• _WHAT YOU WILL DO_
Please make an exact transcription of all the data that follows.

• _ENTRIES SUPPLIED_
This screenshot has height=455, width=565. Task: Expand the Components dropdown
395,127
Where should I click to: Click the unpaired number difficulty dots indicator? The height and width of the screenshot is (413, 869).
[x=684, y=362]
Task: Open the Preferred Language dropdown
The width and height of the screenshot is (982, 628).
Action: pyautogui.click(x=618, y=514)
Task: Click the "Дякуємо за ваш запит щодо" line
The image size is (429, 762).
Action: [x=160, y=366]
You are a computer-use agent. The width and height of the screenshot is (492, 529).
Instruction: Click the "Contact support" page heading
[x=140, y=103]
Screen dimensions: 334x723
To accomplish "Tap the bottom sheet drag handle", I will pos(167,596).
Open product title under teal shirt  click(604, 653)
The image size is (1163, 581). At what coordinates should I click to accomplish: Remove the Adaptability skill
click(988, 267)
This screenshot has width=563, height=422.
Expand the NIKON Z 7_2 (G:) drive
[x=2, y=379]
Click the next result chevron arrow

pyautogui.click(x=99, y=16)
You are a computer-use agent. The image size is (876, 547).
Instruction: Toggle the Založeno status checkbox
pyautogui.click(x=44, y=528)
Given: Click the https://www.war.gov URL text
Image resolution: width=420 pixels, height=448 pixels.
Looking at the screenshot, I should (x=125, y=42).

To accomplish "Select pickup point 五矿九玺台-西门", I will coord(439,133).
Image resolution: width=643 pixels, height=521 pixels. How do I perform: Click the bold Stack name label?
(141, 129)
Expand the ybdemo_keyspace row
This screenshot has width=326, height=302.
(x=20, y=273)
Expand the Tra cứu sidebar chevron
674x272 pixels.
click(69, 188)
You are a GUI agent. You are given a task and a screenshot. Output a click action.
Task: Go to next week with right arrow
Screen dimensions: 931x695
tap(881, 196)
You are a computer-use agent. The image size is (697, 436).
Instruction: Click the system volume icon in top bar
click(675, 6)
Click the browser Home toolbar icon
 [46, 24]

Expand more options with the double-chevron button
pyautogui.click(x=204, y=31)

• _OUTPUT_
This screenshot has height=455, width=565. Task: Expand the Components dropdown
395,127
Where should I click to: Click the unpaired number difficulty dots indicator? The height and width of the screenshot is (413, 869).
[x=684, y=362]
Task: Open the Preferred Language dropdown
The width and height of the screenshot is (982, 628).
Action: pyautogui.click(x=618, y=514)
Task: Click the "Дякуємо за ваш запит щодо" line
The image size is (429, 762).
Action: [x=160, y=366]
You are a computer-use agent. The width and height of the screenshot is (492, 529).
Instruction: Click the "Contact support" page heading
[x=140, y=103]
Screen dimensions: 334x723
To accomplish "Tap the bottom sheet drag handle", I will pos(167,596).
Open product title under teal shirt  click(604, 653)
The image size is (1163, 581). At what coordinates should I click to accomplish: Remove the Adaptability skill
click(988, 267)
This screenshot has width=563, height=422.
Expand the NIKON Z 7_2 (G:) drive
[x=2, y=379]
Click the next result chevron arrow

pyautogui.click(x=99, y=16)
You are a computer-use agent. The image size is (876, 547).
Instruction: Toggle the Založeno status checkbox
pyautogui.click(x=44, y=528)
Given: Click the https://www.war.gov URL text
Image resolution: width=420 pixels, height=448 pixels.
Looking at the screenshot, I should (x=125, y=42).

To accomplish "Select pickup point 五矿九玺台-西门", I will coord(439,133).
Image resolution: width=643 pixels, height=521 pixels. How do I perform: Click the bold Stack name label?
(141, 129)
Expand the ybdemo_keyspace row
This screenshot has width=326, height=302.
(x=20, y=273)
Expand the Tra cứu sidebar chevron
674x272 pixels.
click(69, 188)
You are a GUI agent. You are given a task and a screenshot. Output a click action.
Task: Go to next week with right arrow
Screen dimensions: 931x695
tap(881, 196)
You are a computer-use agent. The image size is (697, 436).
Instruction: Click the system volume icon in top bar
click(675, 6)
Click the browser Home toolbar icon
 [46, 24]

Expand more options with the double-chevron button
pyautogui.click(x=204, y=31)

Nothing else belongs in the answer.